>> Begin Data for the task

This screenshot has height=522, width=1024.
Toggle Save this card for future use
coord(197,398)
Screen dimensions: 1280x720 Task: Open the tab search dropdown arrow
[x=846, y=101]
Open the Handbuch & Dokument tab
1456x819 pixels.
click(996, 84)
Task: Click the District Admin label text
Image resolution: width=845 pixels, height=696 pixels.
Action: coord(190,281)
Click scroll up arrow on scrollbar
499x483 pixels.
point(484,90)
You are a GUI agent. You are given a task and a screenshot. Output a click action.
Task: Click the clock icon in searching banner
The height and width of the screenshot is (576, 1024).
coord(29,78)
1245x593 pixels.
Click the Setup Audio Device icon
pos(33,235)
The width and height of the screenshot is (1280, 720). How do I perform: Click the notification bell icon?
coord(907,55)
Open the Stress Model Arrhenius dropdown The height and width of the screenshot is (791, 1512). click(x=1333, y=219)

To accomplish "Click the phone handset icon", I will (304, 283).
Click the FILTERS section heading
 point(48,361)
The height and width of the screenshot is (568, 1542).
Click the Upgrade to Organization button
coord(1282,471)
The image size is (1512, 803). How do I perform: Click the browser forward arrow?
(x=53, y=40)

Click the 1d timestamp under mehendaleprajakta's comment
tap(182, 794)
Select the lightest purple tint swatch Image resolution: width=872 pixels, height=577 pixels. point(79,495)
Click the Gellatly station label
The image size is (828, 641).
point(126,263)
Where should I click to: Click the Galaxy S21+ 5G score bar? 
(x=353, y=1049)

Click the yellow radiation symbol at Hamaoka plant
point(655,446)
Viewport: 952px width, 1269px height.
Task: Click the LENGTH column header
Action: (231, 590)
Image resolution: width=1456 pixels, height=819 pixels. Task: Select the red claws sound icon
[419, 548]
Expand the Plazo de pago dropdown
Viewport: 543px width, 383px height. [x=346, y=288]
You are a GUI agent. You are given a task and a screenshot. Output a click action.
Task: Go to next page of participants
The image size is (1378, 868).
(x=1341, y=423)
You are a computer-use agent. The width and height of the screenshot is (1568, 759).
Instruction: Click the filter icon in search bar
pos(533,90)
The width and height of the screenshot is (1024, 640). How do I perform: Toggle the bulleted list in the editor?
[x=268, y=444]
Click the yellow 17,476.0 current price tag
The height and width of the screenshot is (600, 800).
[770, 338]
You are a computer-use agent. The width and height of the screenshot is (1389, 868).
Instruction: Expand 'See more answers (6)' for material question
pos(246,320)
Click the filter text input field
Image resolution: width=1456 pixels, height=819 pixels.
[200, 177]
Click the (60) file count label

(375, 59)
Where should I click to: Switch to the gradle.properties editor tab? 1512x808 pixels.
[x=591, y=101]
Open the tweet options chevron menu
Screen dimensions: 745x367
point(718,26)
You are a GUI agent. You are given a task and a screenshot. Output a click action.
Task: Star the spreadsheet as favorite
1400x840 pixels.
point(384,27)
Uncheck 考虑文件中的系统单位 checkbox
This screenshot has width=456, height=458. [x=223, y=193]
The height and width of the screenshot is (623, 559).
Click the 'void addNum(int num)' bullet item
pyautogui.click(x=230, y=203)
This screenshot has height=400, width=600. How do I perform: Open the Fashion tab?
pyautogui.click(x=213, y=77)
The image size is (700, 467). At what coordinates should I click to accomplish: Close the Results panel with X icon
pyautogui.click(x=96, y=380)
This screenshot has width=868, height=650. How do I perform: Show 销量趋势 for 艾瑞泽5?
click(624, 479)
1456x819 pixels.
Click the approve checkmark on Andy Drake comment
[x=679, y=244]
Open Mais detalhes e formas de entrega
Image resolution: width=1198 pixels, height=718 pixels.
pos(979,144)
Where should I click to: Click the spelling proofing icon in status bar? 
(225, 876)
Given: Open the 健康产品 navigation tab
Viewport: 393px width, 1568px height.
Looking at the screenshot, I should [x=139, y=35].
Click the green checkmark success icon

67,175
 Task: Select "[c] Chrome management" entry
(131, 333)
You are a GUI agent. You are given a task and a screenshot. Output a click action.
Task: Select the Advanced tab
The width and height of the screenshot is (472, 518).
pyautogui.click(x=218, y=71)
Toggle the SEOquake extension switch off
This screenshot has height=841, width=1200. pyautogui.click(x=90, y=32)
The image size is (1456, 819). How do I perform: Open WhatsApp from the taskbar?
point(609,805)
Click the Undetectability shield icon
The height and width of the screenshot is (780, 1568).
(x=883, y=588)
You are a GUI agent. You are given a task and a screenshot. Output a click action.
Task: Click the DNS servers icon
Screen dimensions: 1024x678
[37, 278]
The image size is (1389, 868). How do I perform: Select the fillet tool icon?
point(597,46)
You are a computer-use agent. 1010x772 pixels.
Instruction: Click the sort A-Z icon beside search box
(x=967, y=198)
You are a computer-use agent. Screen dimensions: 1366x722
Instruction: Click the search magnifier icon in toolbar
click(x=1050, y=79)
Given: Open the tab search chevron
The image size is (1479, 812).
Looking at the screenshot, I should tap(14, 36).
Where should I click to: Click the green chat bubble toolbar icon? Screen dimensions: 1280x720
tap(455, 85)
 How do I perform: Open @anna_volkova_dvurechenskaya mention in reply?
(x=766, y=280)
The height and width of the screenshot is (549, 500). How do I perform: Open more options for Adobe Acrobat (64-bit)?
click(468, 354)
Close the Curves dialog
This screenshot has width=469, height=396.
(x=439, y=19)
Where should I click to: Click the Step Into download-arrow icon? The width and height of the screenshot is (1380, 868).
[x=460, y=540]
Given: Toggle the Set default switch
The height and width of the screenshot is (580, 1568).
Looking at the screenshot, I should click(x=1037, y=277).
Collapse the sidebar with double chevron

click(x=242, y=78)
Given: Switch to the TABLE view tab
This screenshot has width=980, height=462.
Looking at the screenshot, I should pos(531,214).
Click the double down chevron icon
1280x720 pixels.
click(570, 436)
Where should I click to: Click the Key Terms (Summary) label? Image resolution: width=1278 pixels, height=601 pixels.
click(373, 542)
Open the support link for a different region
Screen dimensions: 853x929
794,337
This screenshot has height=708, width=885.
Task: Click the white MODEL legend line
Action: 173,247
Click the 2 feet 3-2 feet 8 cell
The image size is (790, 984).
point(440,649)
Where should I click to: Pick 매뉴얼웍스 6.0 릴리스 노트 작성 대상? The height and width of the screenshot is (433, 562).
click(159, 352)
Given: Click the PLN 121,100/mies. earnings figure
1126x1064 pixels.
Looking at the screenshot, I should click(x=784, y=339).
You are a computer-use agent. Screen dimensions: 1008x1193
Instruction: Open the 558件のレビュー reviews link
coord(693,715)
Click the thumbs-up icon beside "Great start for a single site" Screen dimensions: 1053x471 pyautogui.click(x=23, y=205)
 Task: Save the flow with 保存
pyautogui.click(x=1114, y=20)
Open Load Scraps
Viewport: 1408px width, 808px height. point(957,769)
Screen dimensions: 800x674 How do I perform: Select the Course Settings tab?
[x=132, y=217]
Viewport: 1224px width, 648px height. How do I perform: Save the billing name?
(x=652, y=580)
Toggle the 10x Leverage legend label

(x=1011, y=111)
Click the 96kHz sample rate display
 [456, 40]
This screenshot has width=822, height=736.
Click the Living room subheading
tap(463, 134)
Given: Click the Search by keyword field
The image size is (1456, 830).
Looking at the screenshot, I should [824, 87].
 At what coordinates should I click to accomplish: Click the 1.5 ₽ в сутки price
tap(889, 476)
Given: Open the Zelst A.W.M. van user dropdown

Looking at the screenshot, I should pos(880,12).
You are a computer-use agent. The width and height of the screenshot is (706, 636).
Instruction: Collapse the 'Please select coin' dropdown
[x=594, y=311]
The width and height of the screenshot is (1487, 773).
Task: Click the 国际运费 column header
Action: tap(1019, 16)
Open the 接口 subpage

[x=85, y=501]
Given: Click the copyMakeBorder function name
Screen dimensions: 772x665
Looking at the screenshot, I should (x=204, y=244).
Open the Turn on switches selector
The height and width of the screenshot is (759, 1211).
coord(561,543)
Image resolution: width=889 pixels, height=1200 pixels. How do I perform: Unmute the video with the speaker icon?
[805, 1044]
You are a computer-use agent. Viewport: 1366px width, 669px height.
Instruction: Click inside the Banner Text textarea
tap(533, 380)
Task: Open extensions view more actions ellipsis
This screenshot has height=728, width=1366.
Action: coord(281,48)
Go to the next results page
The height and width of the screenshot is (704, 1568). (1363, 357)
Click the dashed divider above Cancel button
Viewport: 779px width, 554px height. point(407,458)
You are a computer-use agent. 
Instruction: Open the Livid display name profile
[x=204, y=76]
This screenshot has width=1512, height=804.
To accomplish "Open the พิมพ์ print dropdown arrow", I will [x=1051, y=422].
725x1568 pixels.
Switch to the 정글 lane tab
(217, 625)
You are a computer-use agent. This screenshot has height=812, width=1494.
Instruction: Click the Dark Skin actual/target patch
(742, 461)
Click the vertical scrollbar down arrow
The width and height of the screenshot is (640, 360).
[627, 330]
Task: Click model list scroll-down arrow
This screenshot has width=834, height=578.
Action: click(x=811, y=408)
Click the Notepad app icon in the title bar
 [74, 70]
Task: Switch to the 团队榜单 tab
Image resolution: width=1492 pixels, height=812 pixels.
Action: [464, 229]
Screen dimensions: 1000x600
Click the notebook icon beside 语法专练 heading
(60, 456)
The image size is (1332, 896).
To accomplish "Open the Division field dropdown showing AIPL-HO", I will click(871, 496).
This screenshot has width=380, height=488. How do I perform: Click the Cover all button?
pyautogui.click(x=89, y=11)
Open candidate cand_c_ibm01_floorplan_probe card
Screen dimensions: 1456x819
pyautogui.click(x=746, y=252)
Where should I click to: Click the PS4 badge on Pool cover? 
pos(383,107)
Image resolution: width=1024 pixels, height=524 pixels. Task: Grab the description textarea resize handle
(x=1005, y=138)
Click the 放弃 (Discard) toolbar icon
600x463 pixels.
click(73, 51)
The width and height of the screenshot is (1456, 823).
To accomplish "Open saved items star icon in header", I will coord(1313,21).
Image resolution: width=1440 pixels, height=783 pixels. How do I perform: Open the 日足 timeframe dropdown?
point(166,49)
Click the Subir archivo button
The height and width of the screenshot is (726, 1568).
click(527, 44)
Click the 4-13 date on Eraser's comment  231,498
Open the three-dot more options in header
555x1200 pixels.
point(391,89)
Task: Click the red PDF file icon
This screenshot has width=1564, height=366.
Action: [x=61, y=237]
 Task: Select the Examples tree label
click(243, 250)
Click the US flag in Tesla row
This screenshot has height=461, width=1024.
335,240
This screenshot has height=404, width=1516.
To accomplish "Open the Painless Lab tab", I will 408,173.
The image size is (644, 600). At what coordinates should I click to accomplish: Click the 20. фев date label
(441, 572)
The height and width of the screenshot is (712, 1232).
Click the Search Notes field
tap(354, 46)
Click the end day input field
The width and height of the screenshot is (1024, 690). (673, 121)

>> End Data for the task

## Stated problem
Pull out every line in the material above that contains the string "computer", and copy each one in full.

## Result below
You are a computer-use agent. The width and height of the screenshot is (1568, 759).
You are a computer-use agent. The width and height of the screenshot is (1389, 868).
You are a computer-use agent. 1010x772 pixels.
You are a computer-use agent. Screen dimensions: 1366x722
You are a computer-use agent. Screen dimensions: 1008x1193
You are a computer-use agent. The width and height of the screenshot is (706, 636).
You are a computer-use agent. Viewport: 1366px width, 669px height.
You are a computer-use agent. 
You are a computer-use agent. This screenshot has height=812, width=1494.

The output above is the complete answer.